To create a new block, subclass the Block class and implement the call method. This method is executed when the block is invoked, accepting any keyword arguments and returning an ExperimentData instance. Before the call method runs, the arm method is used to equip the block with the ExperimentData instance it will process.
class CustomBlock(Block):
def call(self, data: ExperimentData, **kwargs) -> ExperimentData:
...
# Any method that manipulates the experiments
...
return data
To start the data-driven process, you create an ExperimentData instance and a CustomBlock instance and call the call method of the block with the ExperimentData:
# Create the ExperimentData instance
experiment_data = ExperimentData(domain=..., input_data=...)
# Create the CustomBlock instance
custom_block = CustomBlock()
# Start the data-driven process
resulting_data = custom_block.call(experiment_data)
Composing blocks¤
Blocks are designed to be composed. There are two primitives for composition that cover nearly every workflow: the >> operator and the LoopBlock.
Chaining with >>¤
block_a >> block_b returns a ChainedBlock that runs block_a first, then passes its output into block_b. Any number of blocks can be joined this way:
pipeline = block_a >> block_b >> block_c
data = pipeline.call(data)
ChainedBlock is itself a Block, so chains can be chained. Arming a chain arms every block inside it in order.

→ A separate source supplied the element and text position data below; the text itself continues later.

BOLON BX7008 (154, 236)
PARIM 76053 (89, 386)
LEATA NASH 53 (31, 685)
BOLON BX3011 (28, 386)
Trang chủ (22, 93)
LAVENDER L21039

Repeating with LoopBlock and .loop(n)¤
LoopBlock(block, n_iterations=n) runs an inner block n times, feeding each iteration's output into the next iteration. Every block has a .loop(n) convenience method that wraps it in a LoopBlock:
loop = my_block.loop(50) # LoopBlock repeating my_block 50 times
loop = (step >> data_gen).loop(50) # also works on ChainedBlock
This is the primitive that drives optimization loops — see the Optimization Loops tutorial for the full pattern.
A caveat on **kwargs¤
ChainedBlock.call forwards its **kwargs to every block in the chain. That means you can't chain two blocks whose call-time arguments collide or are incompatible (for example, a sampler's n_samples would leak into the data generator's call). Keep incompatible call signatures in separate .call() invocations.